Multi-Target Backdoor Attacks Against Speaker Recognition

Fortier, Alexandrine, Joshi, Sonal, Thebaud, Thomas, Villalba, Jesús, Dehak, Najim, Cardinal, Patrick

arXiv.org Artificial Intelligence 

--In this work, we propose a multi-target backdoor attack against speaker identification using position-independent clicking sounds as triggers. T o simulate more realistic attack conditions, we vary the signal-to-noise ratio between speech and trigger, demonstrating a trade-off between stealth and effectiveness. We further extend the attack to the speaker verification task by selecting the most similar training speaker--based on cosine similarity--as a proxy target. The attack is most effective when target and enrolled speaker pairs are highly similar, reaching success rates of up to 90% in such cases.

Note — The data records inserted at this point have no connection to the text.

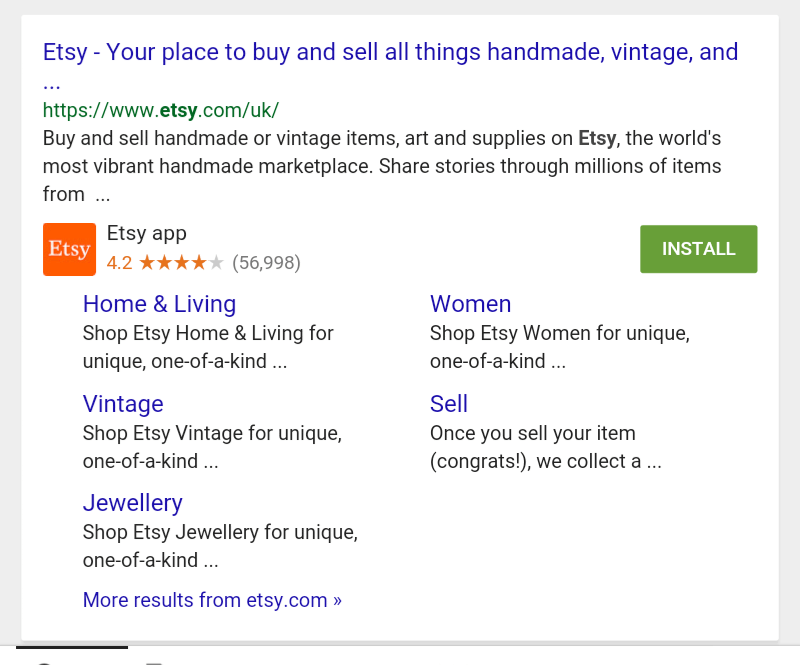The image size is (800, 665).
Task: Click the orange Etsy app logo icon
Action: click(x=69, y=248)
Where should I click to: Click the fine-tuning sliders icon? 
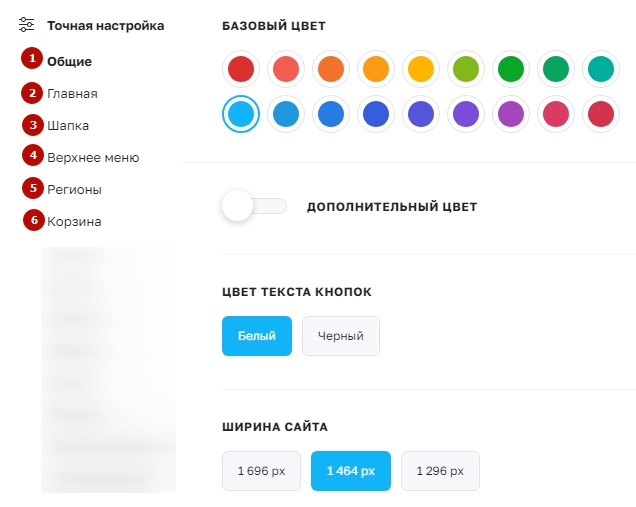(27, 25)
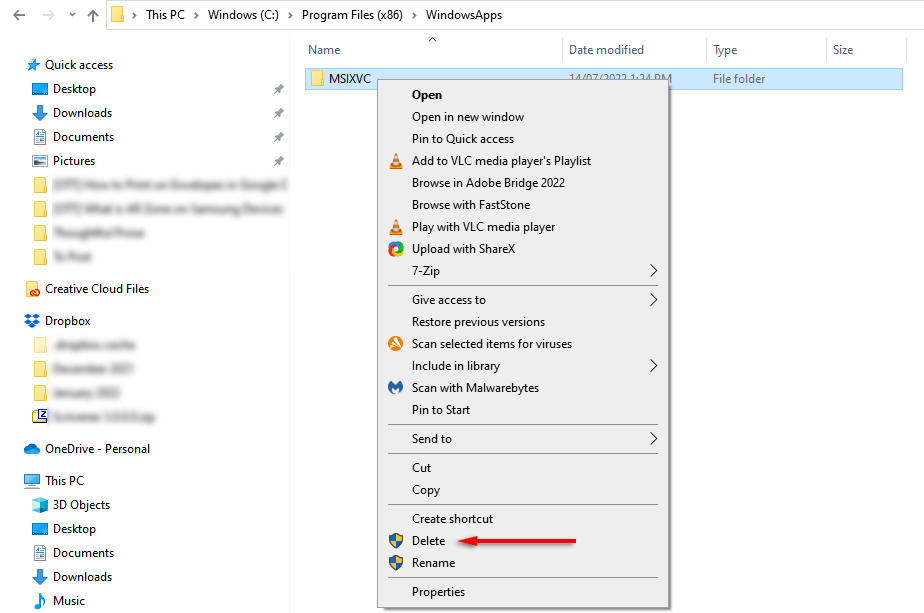This screenshot has height=613, width=924.
Task: Click the Avast icon beside Scan selected items
Action: [x=395, y=344]
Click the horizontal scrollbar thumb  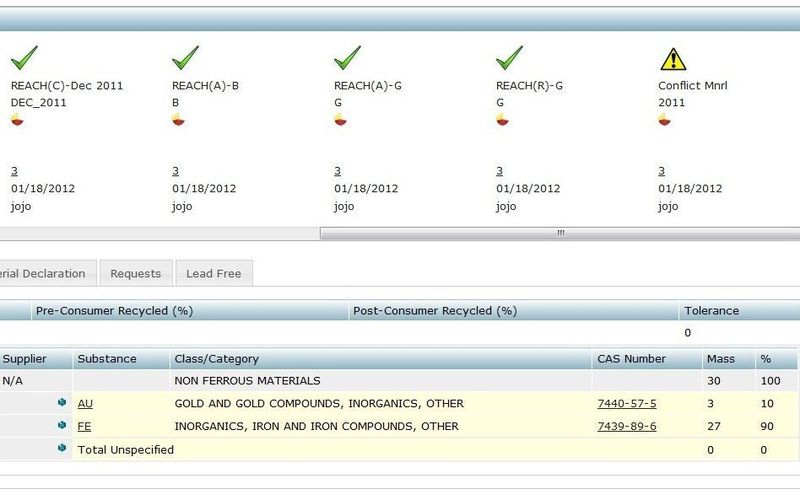[559, 233]
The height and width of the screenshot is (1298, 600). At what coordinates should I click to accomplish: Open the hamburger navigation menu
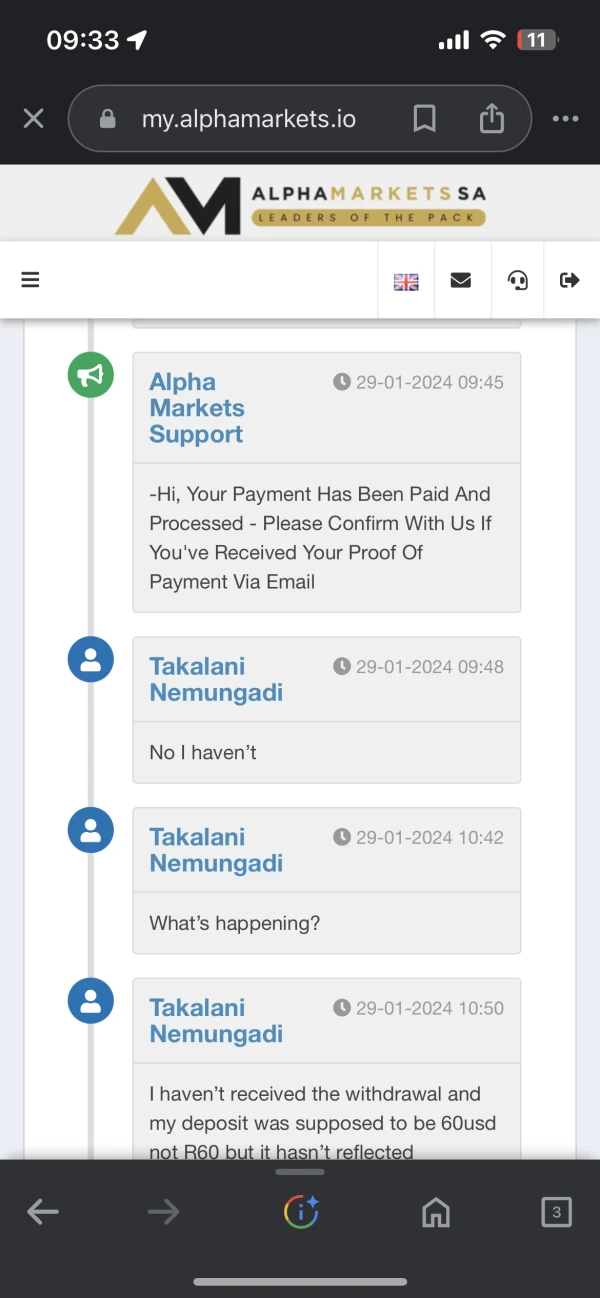(30, 280)
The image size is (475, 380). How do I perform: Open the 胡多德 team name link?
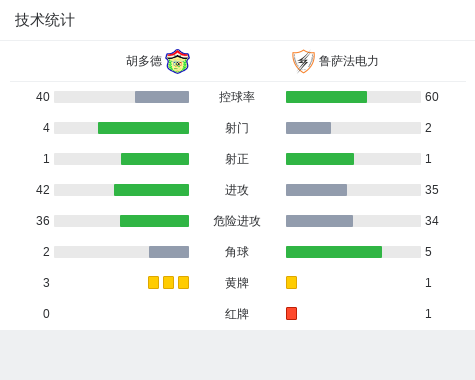[144, 61]
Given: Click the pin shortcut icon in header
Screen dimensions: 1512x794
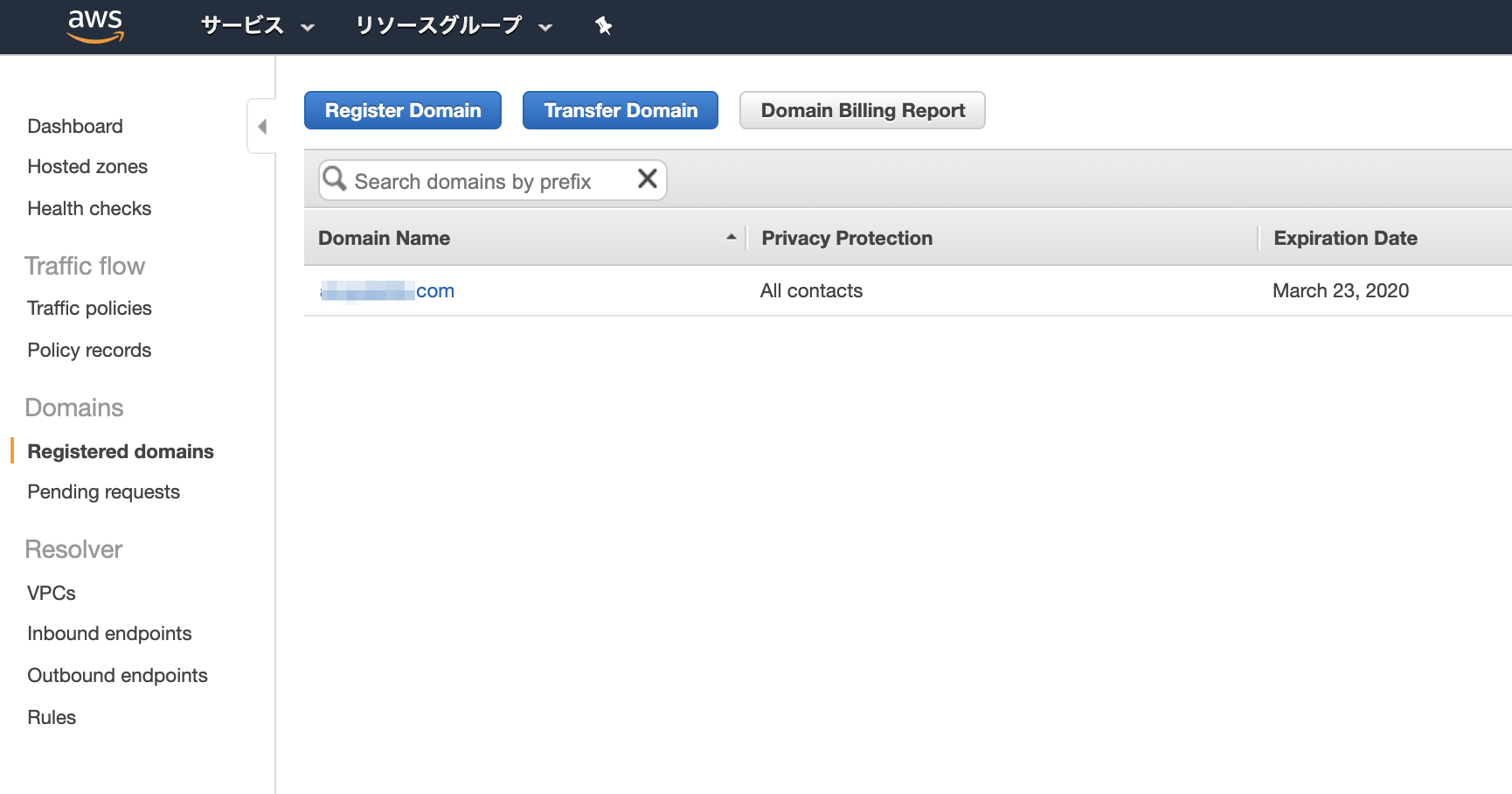Looking at the screenshot, I should (x=603, y=26).

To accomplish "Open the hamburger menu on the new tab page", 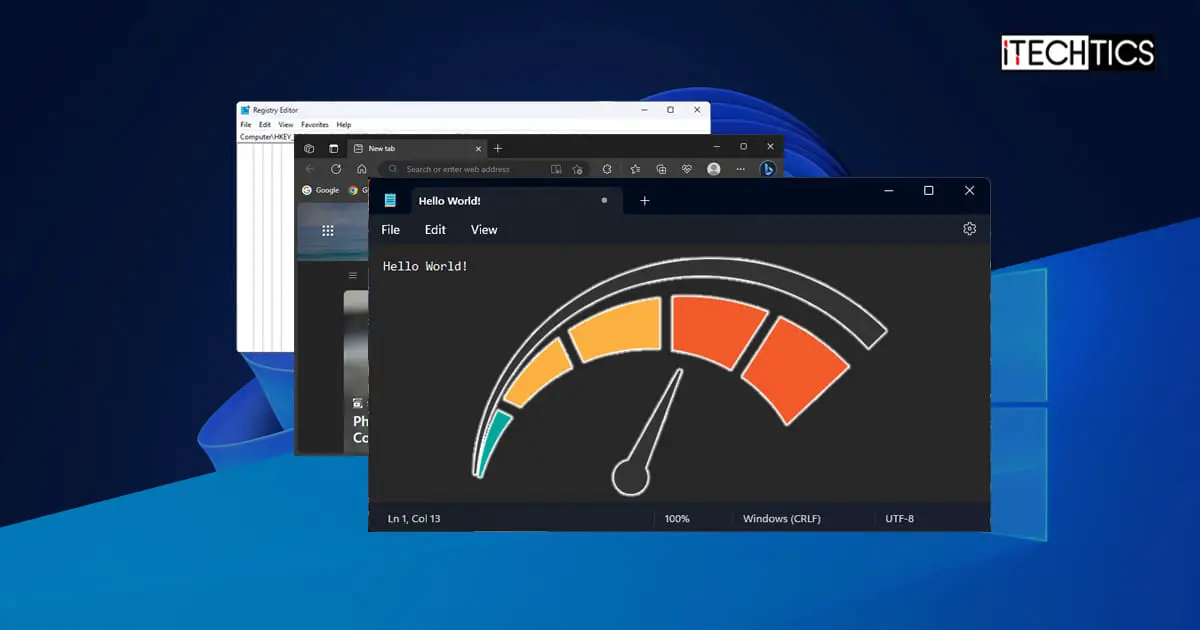I will pos(351,275).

In recent years, speaker recognition systems have achieved strong performance. However, they remain susceptible to significant security risks, including malicious attacks [1]-[6]. Due to constraints in data and computational resources, many organizations rely on external providers for model development or data collection. A particularly concerning threat is backdoor attacks, which are introduced during training. The backdoor itself is a hidden mechanism the model learns during training: when a specific input pattern--known as a trigger--is present, the model consistently produces a target output, regardless of the true input.